Originally posted by PuterMan
reply to post by TrueAmerican
I don't know. I had understood ice quakes to be a higher frequency range. 3-4Hz is spot on for seismic activity either by faulting or from pressure causing rock cracks.
I will see if I can find out.
ETA Have a read of this one
Thousands of quakes strike glaciers every dayedit on 31/12/2011 by PuterMan because: (no reason given)
However, they are uncertain about how volcano-linked, low-frequency icequakes might occur.
Tara
They look like glaciers stick-slipping down hill. Here are 3 events each two minutes apart.
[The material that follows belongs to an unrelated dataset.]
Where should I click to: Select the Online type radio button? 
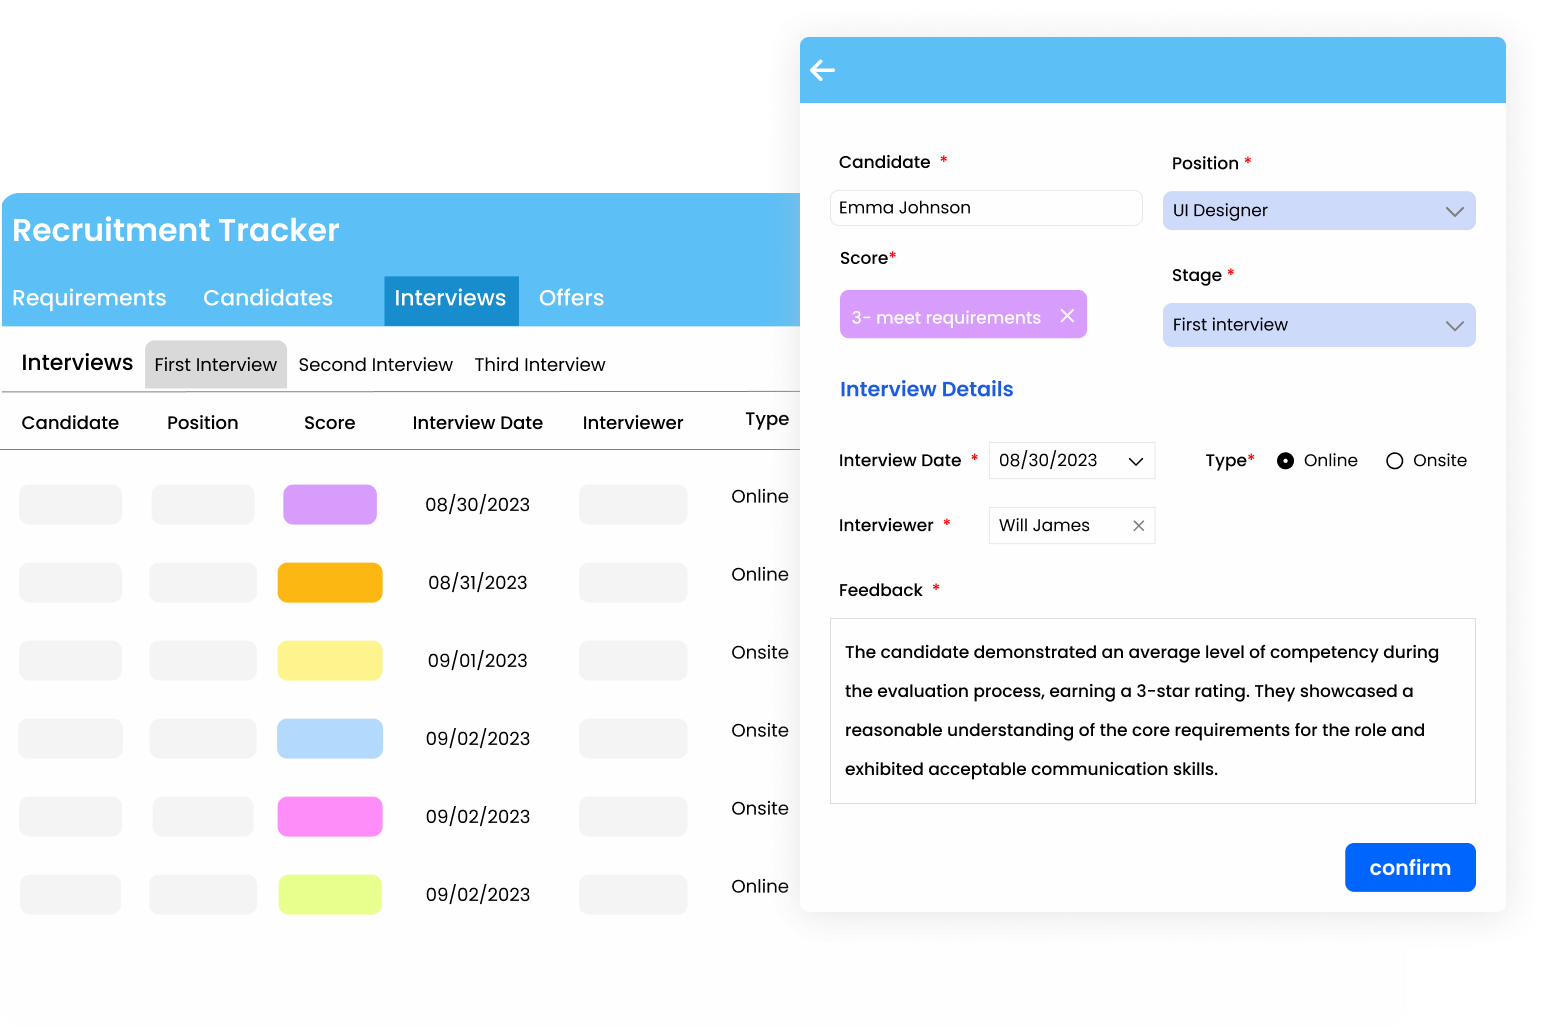[1286, 461]
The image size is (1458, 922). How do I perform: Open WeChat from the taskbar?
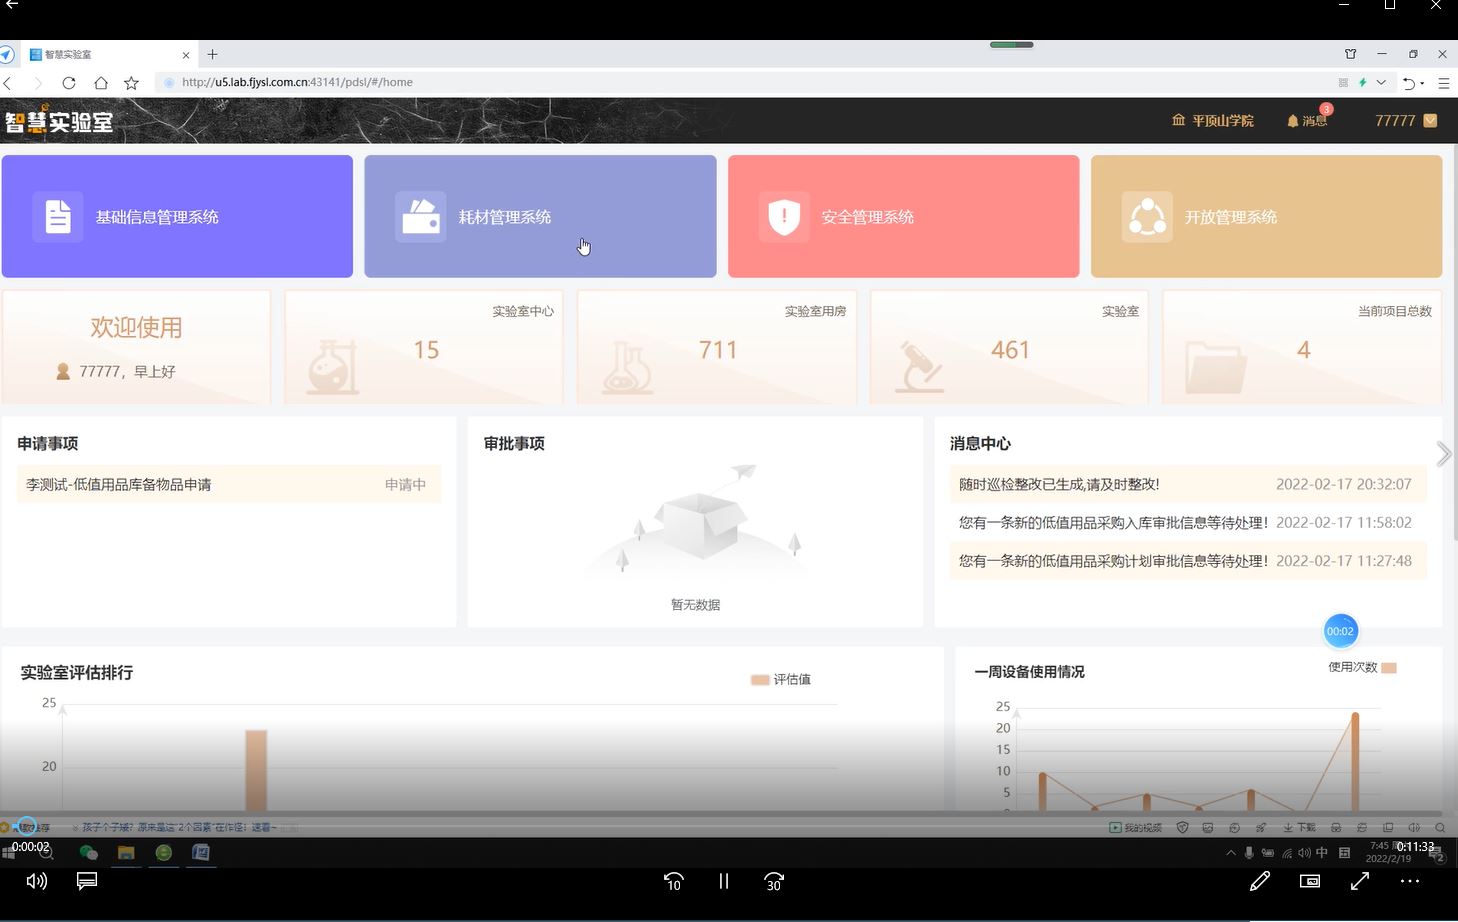coord(88,852)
There was another triplet about 2:15, 20 minutes later.
We saw a lot of that last year - one glacier apparently popped many hundreds of times over about a month.
If they were earthquakes, the onset should be more abrupt and we'd see a distinct S wave a second or so after the P.
Thanks for pointing them out, it is hard watch these seismograms as often as they deserve.
We're never entirely sure what's what for the very small events, but the speculation is that the glacier events send their waves out through the lossy shallowest few hundred meters of the volcano, which damps out the high frequencies. If the seismometers were on that glacier, close in, the seismograms would be much higher in frequency. The earthquakes tend to break a little deeper, and are coupled better to the ground, so also have more high frequencies than the current events.